MongoDB > Results > Strengths and Weaknesses


In this section, I will talk about the strengths and weaknesses of MongoDB and when using it makes sense.

Strengths

Below are the main strengths of MongoDB:

Easy to scale out

MongoDB supports scaling out your reads and write throughputs using the sharded cluster. The sharded cluster supports auto sharding and auto balancing which makes it easy to horizontally scale your application by adding thousands of nodes and be able to response to millions of operations per second over a very large data set.

Flexible document Data model

The especial document data model of MongoDB allows for more flexible designs since there is no need to convert or map your application objects to database object like we do in relational databases (no impedance mismatch). The objects are easily mapped to BSON documents which is more natural. This makes MongoDB more developer friendly and since MongoDB is schema less, it is easier to change your data structure on the fly by just adding any kind of fields at any time (no ALTER TABLE).

Replication and High Availability

MongoDB supports a configuration called a replica set which allows for for data redundancy, fault tolerance and disaster recovery. Additionally, MongoDB supports automatic failover process that takes place when the primary node in a replica set isn't accessible for some reasons. This makes MonoDB easily configurable to be a high available database.

Better performance when used correctly

If your data fits the document data model, MongoDB can show a very big improvement in performance. MongoDB encourages denormalising your data into a single document and then it can provide great performance. However it is not always possible to model your data in a denormalised way especially if your data has a relational nature. If your data doesn't fit the document data model, you can end up with slower performance. But then you have chosen the wrong database.

Rich query capabilities

MongoDB support deep query capabilities such as full-tex search, regular expressions, dynamic queries on documents, aggregation (using map-reduce or the aggregation pipeline framework), and sorting. The aggregation and the queries are performed in the collection-level which might be a problem if you want to run global queries across the whole database since joins aren't supported.

Weaknesses

Below I will talk about the main weaknesses of MongoDB:

As mentioned before, MongoDB isn't suitable for relational data since joins aren't supported. If the data is so much related and doesn't fit into the document data model, then you will have to normalise the data model as you do in relational databases and this will result in many follow up queries that reduce the performance or introduce code complexity. It is always not recommended to use MongoDB for use cases where you want to model related data and later run complex join-intensive queries. Modelling related data can also lead to so much duplication of the data that can result in documents which increase to unbound limit. When the documents are so large, the performance will degrade and the complexity will increase. Finally, the aggregation and the query in MongoDB is done in the collection level which makes running complex aggregate queries not an easy task.

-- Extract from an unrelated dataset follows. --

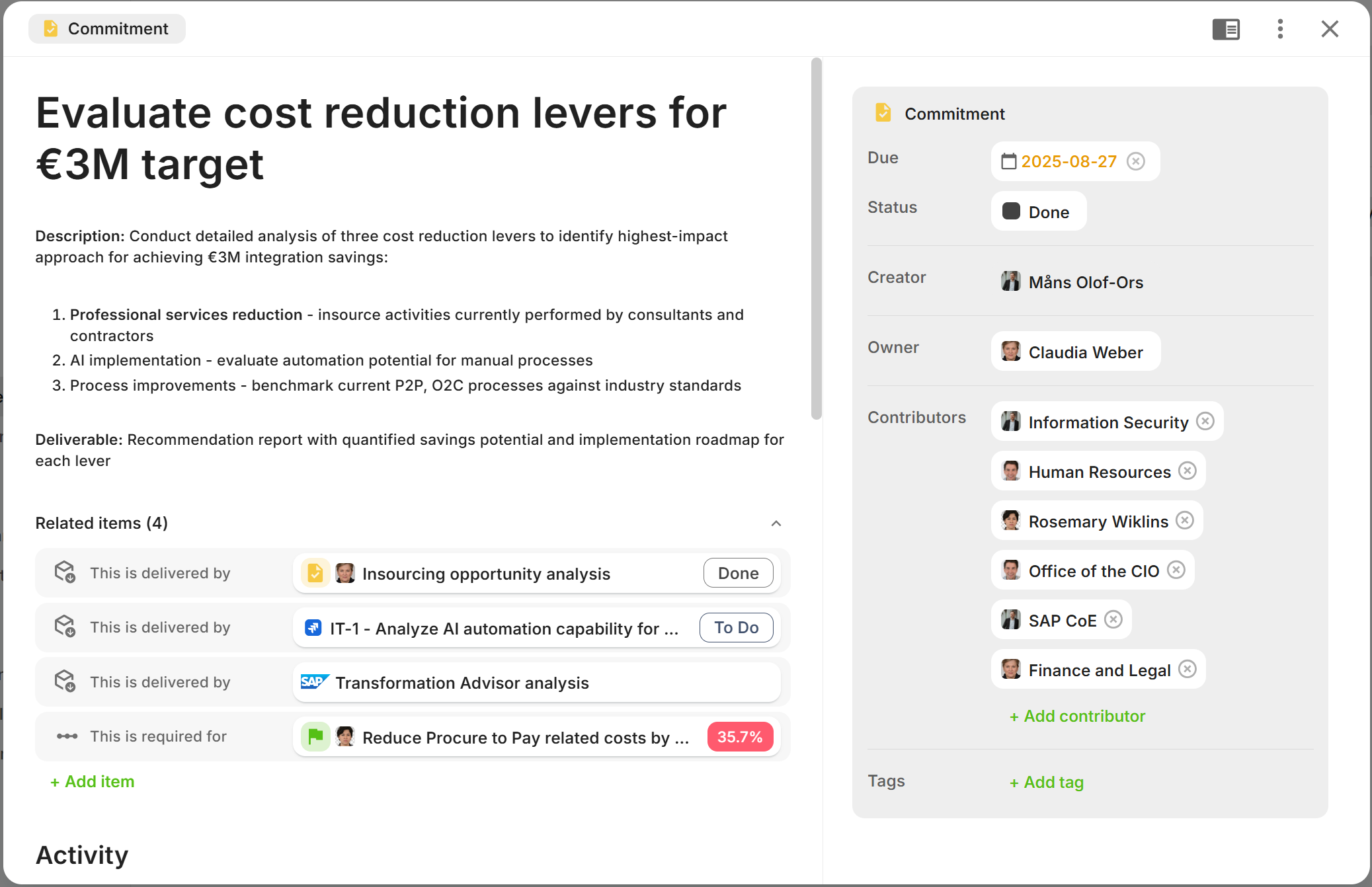Click Add item under related items
1372x887 pixels.
(93, 782)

No internal transaction support

MongoDB supports transaction on the document level. However transactions are not automatically supported across different documents. Supporting transactions in MongoDB requires manual intervention to verify, commit or rollback using methods such as the Two Phases Commits pattern.

Summary

MongoDB supports very interesting features such as its unique document data model, scalability, availability and rich query support. This makes it suitable for many use cases such as logging and content management. It is always recommend to use MongoDB for application where the data can fit easily in the document data model. MongoDB isn't a replacement for relational databases, and doesn't support well applications having data with a relational nature such as social data. Besides, MongoDB is not recommended for applications that requires high transaction support such as the critical financial applications. MongoDB excels on applications that requires efficient horizontal scaling, high availability and flexible data model that makes developer's life more easy and at the same time having a data suitable for the document data model.